Since I’ve lived my entire life in the Midwest, tornadoes and severe weather are a little mundane for me. I’ve successfully survived hundreds of tornado warnings, several close brushes with storms that destroyed nearby towns (Galva, Illinois — about 25 miles from Galesburg — seems to get hit with a tornado at least twice a year) and ignored approximately 77,000 tornado watches.
I’ll admit that this sort of familiarity breeds a laissez-faire attitude toward a violent storm that can swoop down from the sky and rip your face from your head with 200-mph winds. But it seems like the Illinois news stations always offered a reasonable view of events. When there was a tornado in the area, I’d hear reports on television or radio that sounded something like: “A tornado has been spotted in northern Knox County. If you are in this area, please seek shelter. Other areas, remain watchful of future developments.”
Then I moved to Kansas.
Weathermen here in the Kansas City area are the single most sensationalist segment of people I’ve ever encountered.
This summer alone, I’ve heard enough breathless proclamations of impending doom to last a lifetime. Each time a storm rolls into the area, these strange creatures are roused from their Doppler cages, shoved in front of a camera and told to tell everyone in the viewing area that, yes, they are about to die.
Worst of all, a severe storm warning once prompted a 90-minute break in television coverage on a Thursday night that prevented me from seeing The Office.
Here are my favorite weather-report excerpts from the summer storm season:
[Scene 1: Tornado warning in the area, weather woman is talking via satellite to a reporter out in a storm-chasing vehicle]
Weather woman: Lisa, can you tell us where you are?
Reporter: [muffled] I am out in Shawnee. It’s very dark and raining very hard.
Weather woman: You say it’s raining very hard?
Reporter: Yes, it’s raining very hard. I’m going to put my microphone up to the car window so you can hear the rain.
[We hear rain hitting the car window, which sounds exactly like you think it does]
Weather woman: All right then. Thank you.
[Scene 2: A weather man says that a tornado has touched down near Kansas City. By "near Kansas City," he means Horton, Kansas, which is 74.9 miles away from Kansas City]
Weather man: OK, keep in mind that there is a tornado in the area, people. That means stay in your homes, stay away from windows, and stay in your basement or in an interior room. We will have all the updates here, so keep it tuned. We’re now going to go to a live aerial report from [some guy]. What do you see out there?
[Some guy]: Well, it looks like the skies have cleared quite a bit here. Things are definitely looking better, but there are still pretty heavy rains.
Weather man: [pauses, listens to earpiece] OK, well, we have received word that the tornado warning has been lifted, and a flash flood warning is instead in effect. But keep in mind that flash floods actually kill more people than tornadoes every year.

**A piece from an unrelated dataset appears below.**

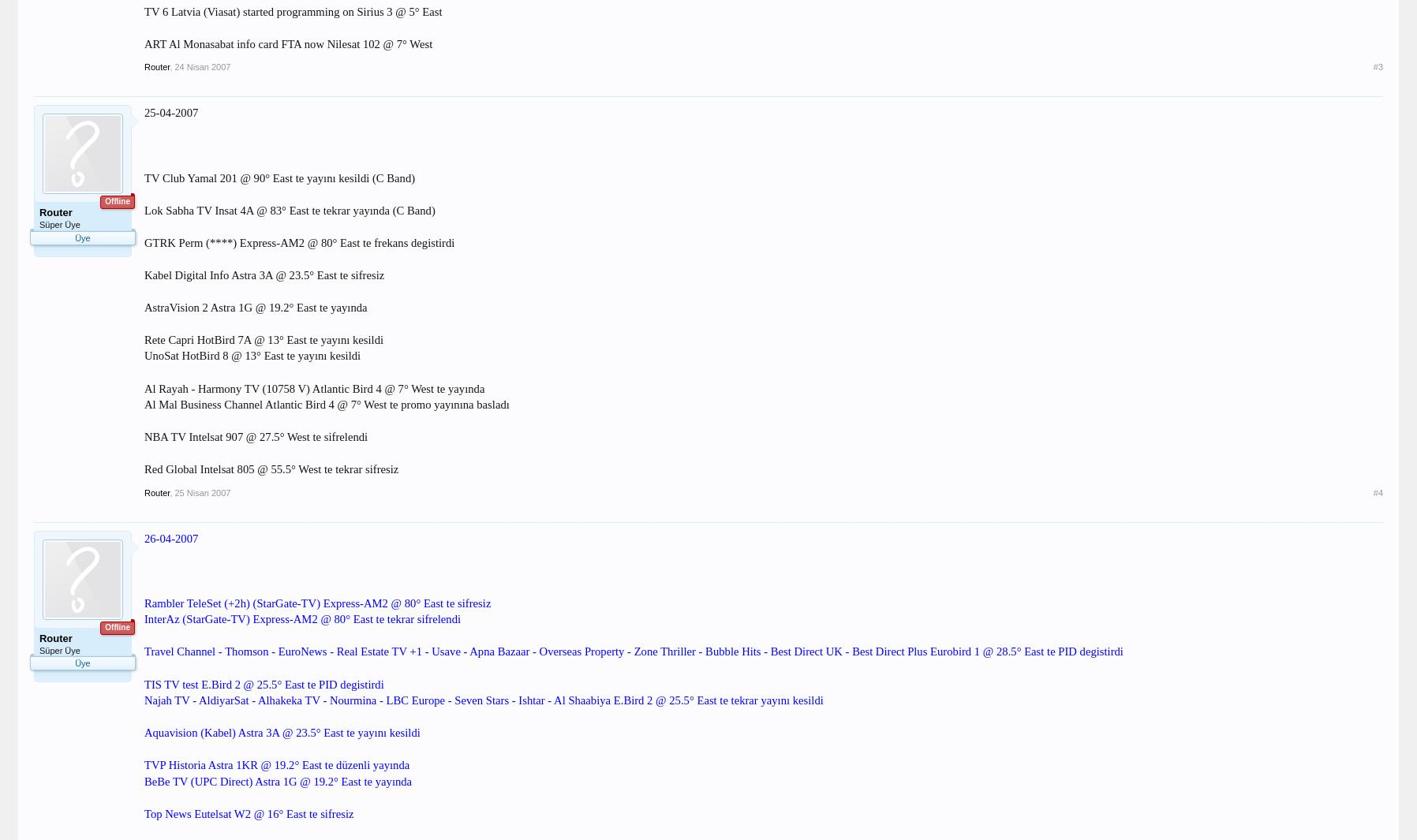 This screenshot has height=840, width=1417. I want to click on 'Lok Sabha TV Insat 4A @ 83° East te tekrar yayında (C Band)', so click(289, 209).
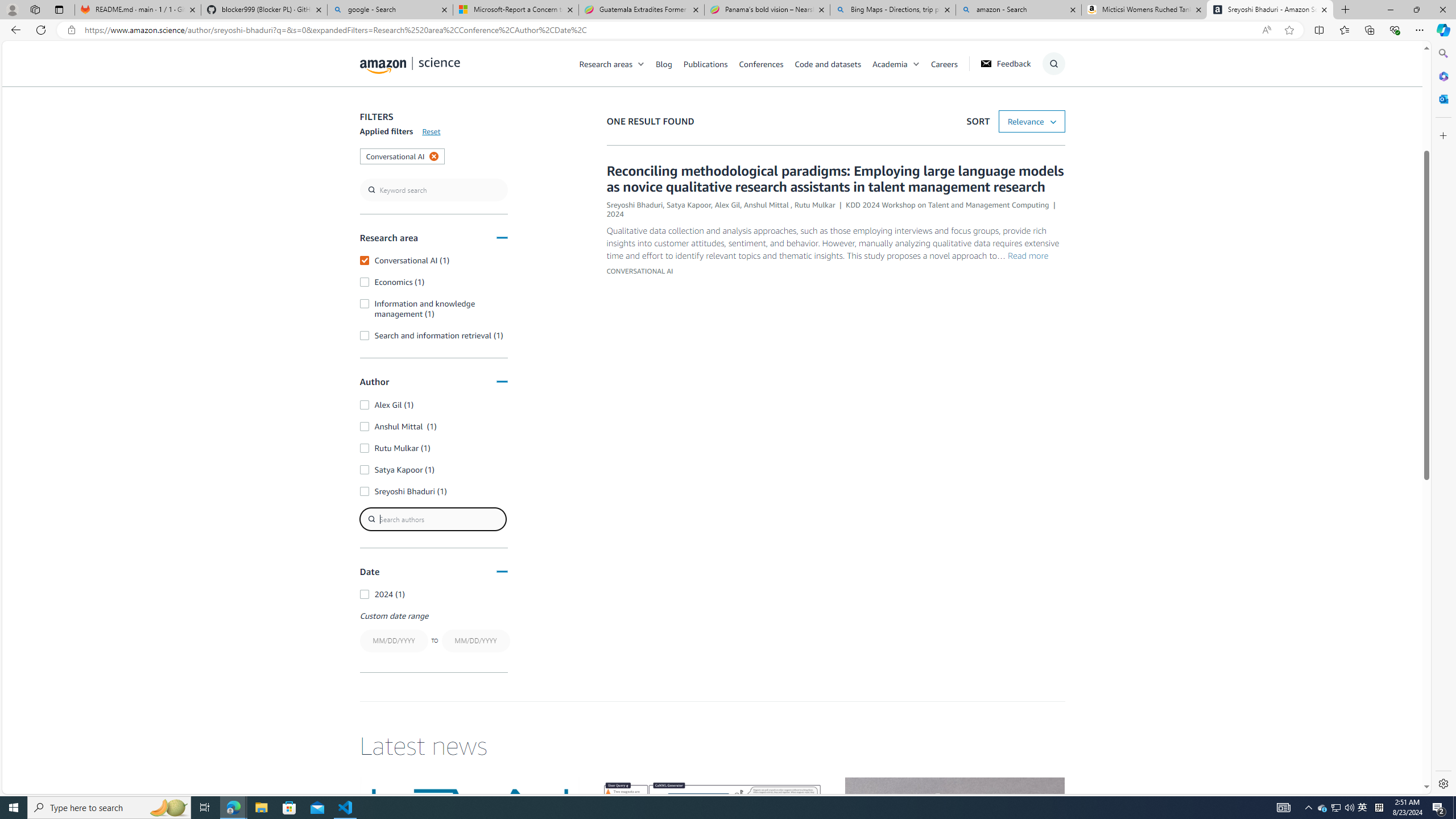 This screenshot has width=1456, height=819. Describe the element at coordinates (1017, 9) in the screenshot. I see `'amazon - Search'` at that location.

Thanks for reading! Stay tuned!
Or else.
Tags: local news, sensationalism, storms, weather
Having two computers in the residence, I received your e-mail that you had started up a new blog on one computer, yet did not visit until now on the other. As such, I did a Google search on your name for an exact address match and was delighted to find that “Eli Gieryna: Wit, Smarm, Charm” was the official title per Google. You join Ryan Wronkowicz as the only other person to employ “smarm” as an adjective. Congratulations and welcome back.
Thanks, Drew. I actually looked up “smarm” in the dictionary to see if it was listed. It was. And it tells me that it’s actually a noun here.

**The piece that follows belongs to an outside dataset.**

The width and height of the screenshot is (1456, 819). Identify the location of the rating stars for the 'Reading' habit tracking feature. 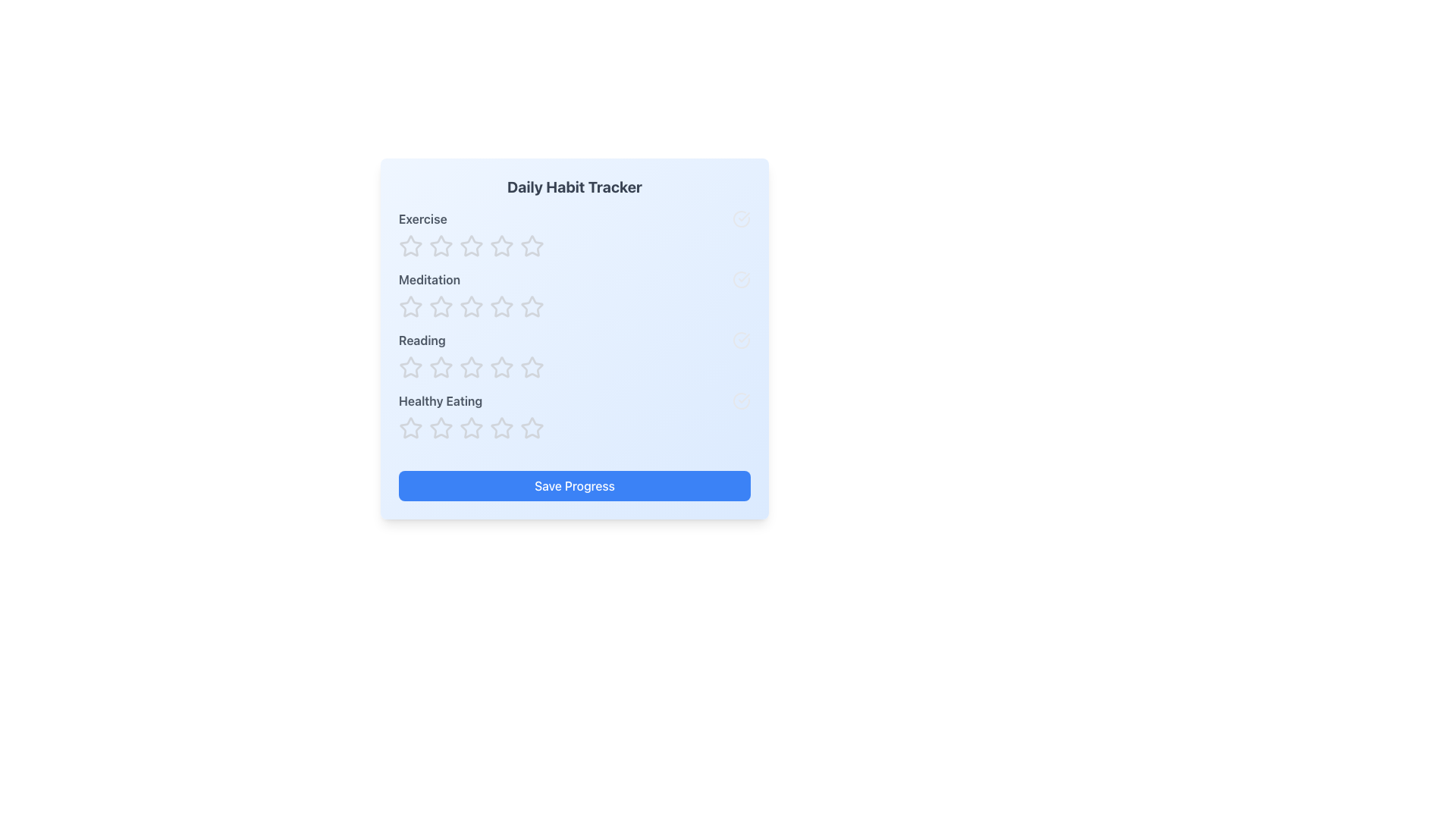
(574, 356).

Boy, there’s nothing like driving away readers by correcting their grammar in the comments section.
Hey, look at this! A vanity domain and a link to a Flight of the Conchords tune and everything! Love it. (Thanks for the link….I shall return the favor)
So, when do I receive administration rights? Because I can’t believe an Obama-campaign-donating liberal such as yourself would be so closed-minded as to infer that all weather forecasters are MEN. Please reconsider your title, dear, lest you exclude the most egregious offender of them all: Katie “Kids, get to your safe place and put a mattress over your bodies” Horner.